Tagblatt Online, 07. September 2010 01:01:13
«Chnobli» am Podest vorbei
Die Prüfung mit den Kegeln bewältigte «Chnobli» mit Bravour. (Bild: Bild: mäx)
Roland «Chnobli» Heeb ist an der WM für Berufschauffeure in Rankweil knapp an einer Medaille vorbeigefahren. Dennoch kommt er mit Gold nach Hause.
Mäx Hasler
Rankweil/Altstätten. Chauffeur Roland Heeb ist weltweit der sechstbeste Chauffeur und schweizweit der zweitbeste, zumindest was seine Kategorie betrifft.
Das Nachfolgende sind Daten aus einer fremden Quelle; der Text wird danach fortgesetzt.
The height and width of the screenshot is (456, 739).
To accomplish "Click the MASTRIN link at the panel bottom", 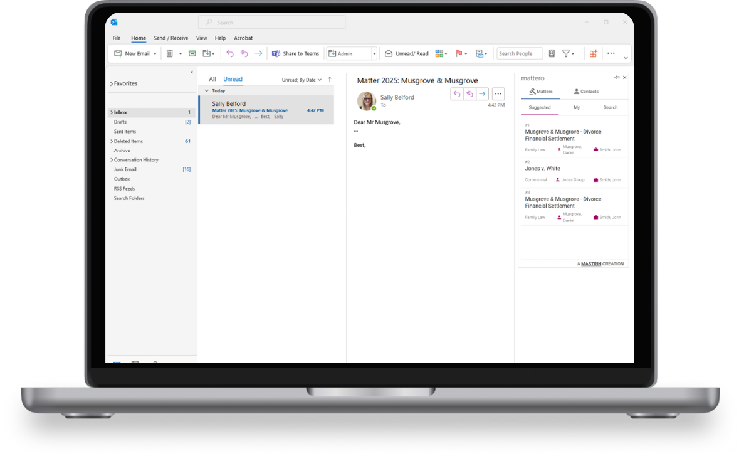I will (591, 263).
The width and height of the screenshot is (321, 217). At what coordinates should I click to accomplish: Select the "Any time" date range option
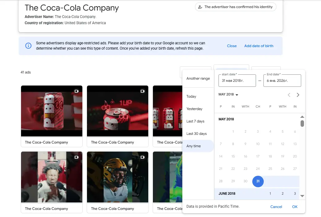tap(193, 146)
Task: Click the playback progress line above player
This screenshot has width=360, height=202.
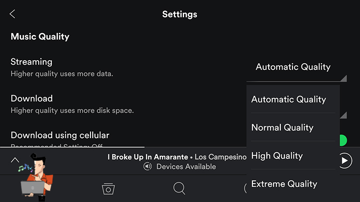Action: click(x=72, y=147)
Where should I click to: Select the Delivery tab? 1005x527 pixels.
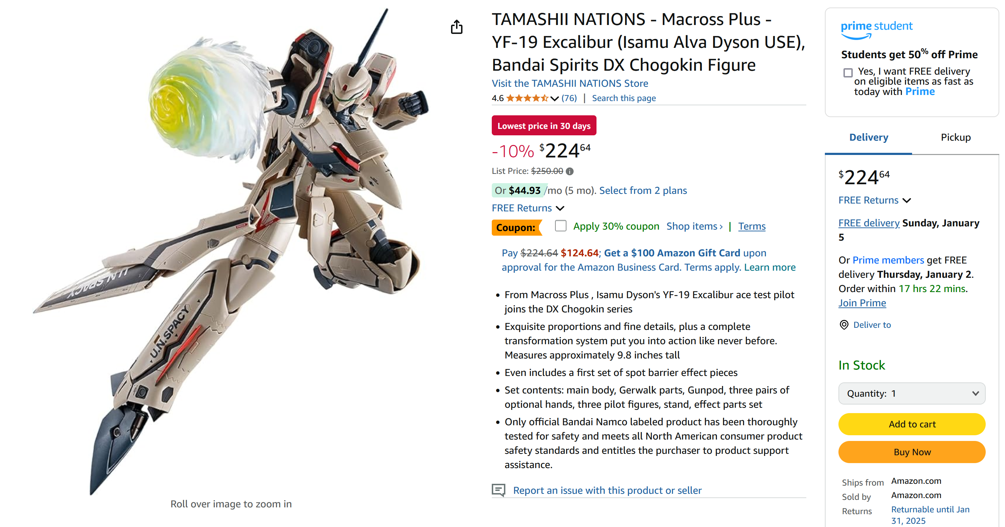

In der Kategorie A, in der 34 Fahrer am Start waren, wurde «Chnobli» hinter Sieger Marcus Ritter aus Deutschland, Harry Winqvist aus Finnland, Heino Martens, Deutschland, Jur Roele aus Holland und Teampartner Oliver Kaufmann guter Sechster.
Kein Glück auf der Wippe
Ausgerechnet seine Spezialdisziplin, die Wippe, die er sonst mit geschlossenen Augen bewältigt, wurde ihm zum Verhängnis. Die 700-PS-Zugmaschine von Volvo war dem Scania-Fahrer wohl etwas zu schnell. Trotzdem durfte sich «Chnobli» eine Goldmedaille umhängen lassen. In der Mannschaftswertung wurde er mit seinen 13 Teamkollegen mit 530 Punkten Mannschafts-Weltmeister vor Holland, 559, und Finnland, 632 Punkte.
Guter Gesamtrang
Auch in der Gesamtwertung darf sich der Altstätter sehen lassen. Unter 135 Chauffeuren, die sich für die WM qualifiziert hatten, belegt er mit 445 Punkten den sehr guten 16. Rang. Gesamtsieger wurde Appie Bruggink aus Holland, 130 Punkte, vor dem Schweizer Christian Häni, 151, und Marcus Ritter, Deutschland, 203 Punkte. Den letzten Platz belegt mit 1466 Punkten ein Chauffeur aus Ungarn.